Basta ya, he escrito esto porque me importa
probarle que no fui tan culpable en el destrozo insalvable de su casa. Dejaré
esta carta esperándola, sería sórdido que el correo se la entregara alguna
clara mañana de París. Anoche di vuelta los libros del segundo estante,
alcanzaban ya a ellos, parándose o saltando, royeron los lomos para afilarse
los dientes —no por hambre, tienen todo el trébol que les compro y almaceno en
los cajones del escritorio. Rompieron las cortinas, las telas de los sillones,
el borde del autorretrato de Augusto Torres, llenaron de pelos la alfombra y
también gritaron, estuvieron en círculo bajo la luz de la lámpara, en círculo y
como adorándome, y de pronto gritaban, gritaban como yo no creo que griten los
conejos.
He querido en vano sacar los pelos que
estropean la alfombra, alisar el borde de la tela roída, encerrarlos de nuevo
en el armario. El día sube, tal vez Sara se levante pronto. Es casi extraño que
no me importe verlos brincar en busca de juguetes. No tuve tanta culpa, usted
verá cuando llegue que muchos de los destrozos están bien reparados con el
cemento que compré en una casa inglesa, yo hice lo que pude para evitarle un
enojo... En cuanto a mí, del diez al once hay como un hueco insuperable. Usted
ve: diez estaba bien, con un armario, trébol y esperanza, cuántas cosas pueden
construirse. No ya con once, porque decir once es seguramente doce, Andrée,
doce que serán trece. Entonces está el amanecer y una fría soledad en la que
caben la alegría, los recuerdos, usted y acaso tantos más.

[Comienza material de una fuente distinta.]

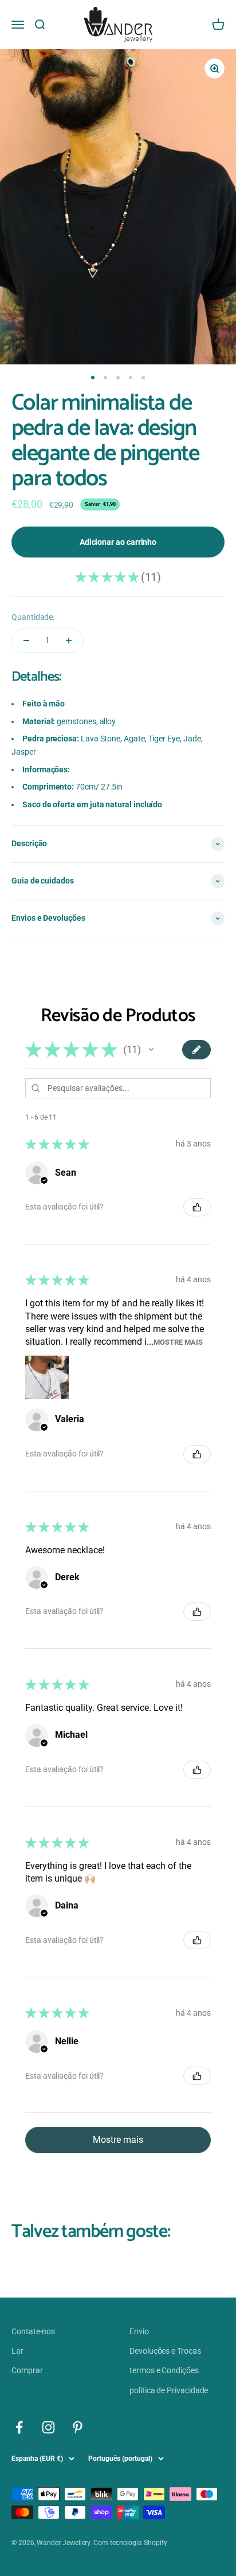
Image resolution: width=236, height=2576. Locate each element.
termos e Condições (164, 2370)
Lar (17, 2350)
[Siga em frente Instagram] (48, 2427)
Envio (139, 2331)
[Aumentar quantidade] (68, 640)
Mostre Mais (178, 1342)
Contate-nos (33, 2331)
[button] (151, 1050)
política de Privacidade (168, 2390)
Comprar (27, 2370)
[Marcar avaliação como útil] (197, 1207)
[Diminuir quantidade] (26, 640)
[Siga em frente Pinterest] (77, 2427)
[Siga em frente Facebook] (19, 2427)
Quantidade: (32, 617)
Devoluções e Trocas (165, 2350)
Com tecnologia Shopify (130, 2543)
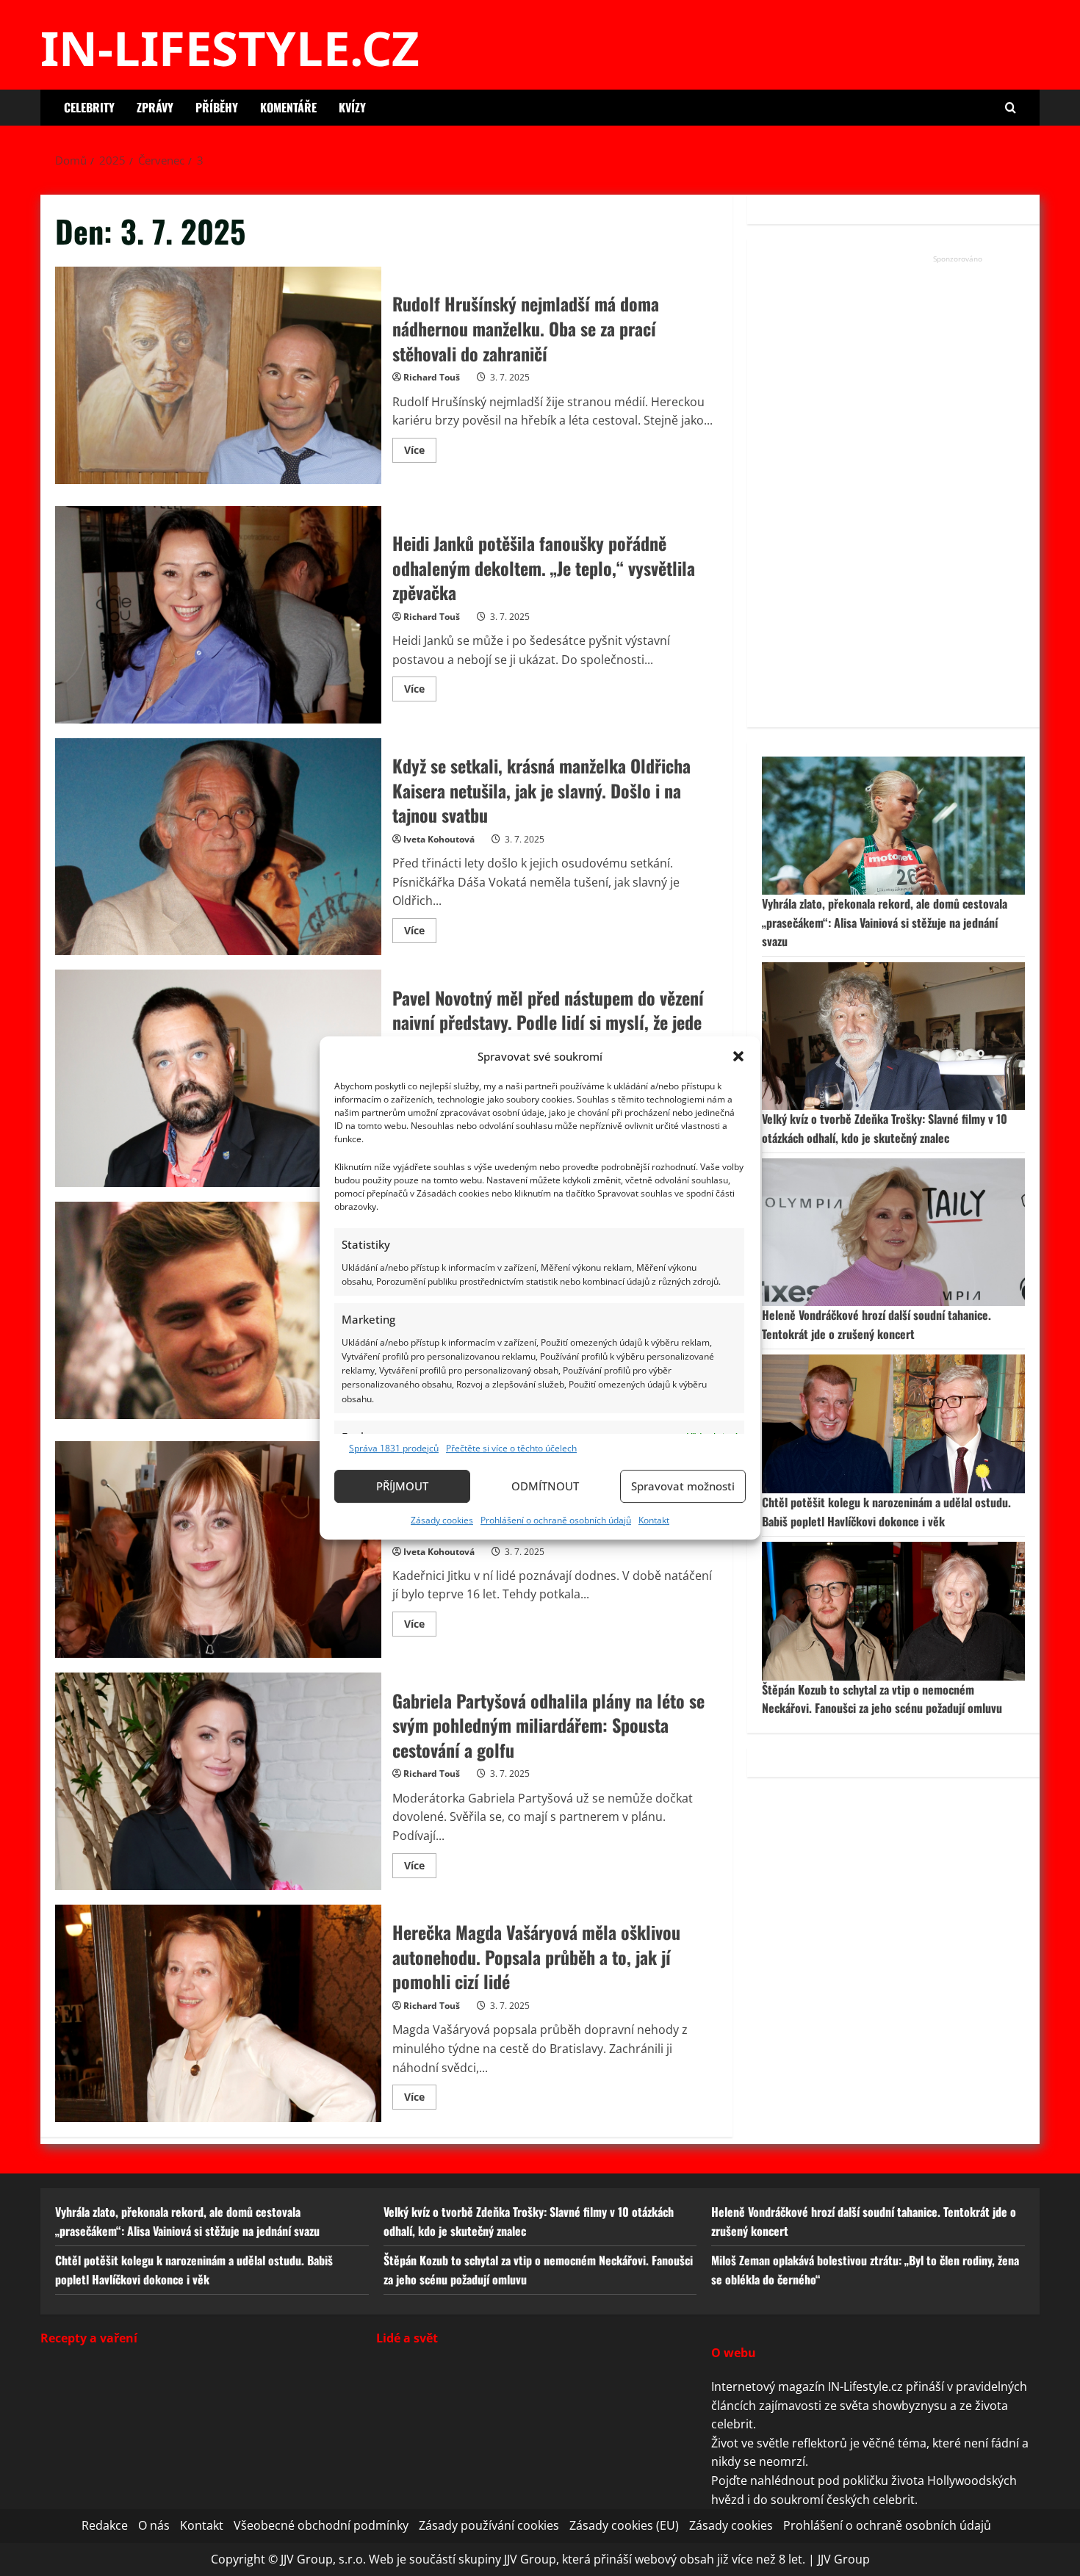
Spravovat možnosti (683, 1486)
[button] (738, 1056)
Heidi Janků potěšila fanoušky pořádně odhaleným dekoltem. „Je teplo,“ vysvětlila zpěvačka (218, 615)
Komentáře (288, 107)
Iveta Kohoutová (439, 839)
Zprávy (155, 107)
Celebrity (89, 107)
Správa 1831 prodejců (394, 1448)
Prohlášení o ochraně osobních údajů (555, 1520)
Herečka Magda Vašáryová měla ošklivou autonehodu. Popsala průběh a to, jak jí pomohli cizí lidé (218, 2013)
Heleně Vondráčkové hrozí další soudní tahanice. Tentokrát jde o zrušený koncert (876, 1324)
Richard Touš (431, 377)
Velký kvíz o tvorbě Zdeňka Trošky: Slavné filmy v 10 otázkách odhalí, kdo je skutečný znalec (884, 1128)
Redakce (105, 2525)
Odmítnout (545, 1486)
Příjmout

Está este balcón
sobre Suipacha lleno de alba, los primeros sonidos de la ciudad. No creo que
les sea difícil juntar once conejitos salpicados sobre los adoquines, tal vez
ni se fijen en ellos, atareados con el otro cuerpo que conviene llevarse
pronto, antes de que pasen los primeros colegiales.
NOTAS:
1:
Suipacha: Ciudad ubicada al norte de Buenos Aires.
2:
Pieza musical de Sylvano Bussotti.
3:Ozenfant:
Pintor cubista francés.
4:
Mozart, compositor y pianista, maestro del clasicismo
5:
Idumeo o Edom, es una región al sur de Judea.
6:
Benny Carter fue un músico estadounidense de Jazz.
7:
Jean Giraudoux fue un famoso escritor francés.
8:
Probablemente se refiere a Vicente López, historiador argentino.
9:
Famoso escritor español.
10:
Bernardino Rivadavia, primer jefe de estado de Argentina.
11:
Gide, autor francés ganador del premio nóbel de literatura.
12:
Troyat, escritor y biógrafo armenio.
13:
Antinoo, joven de gran belleza que fue amante del emperador Adriano.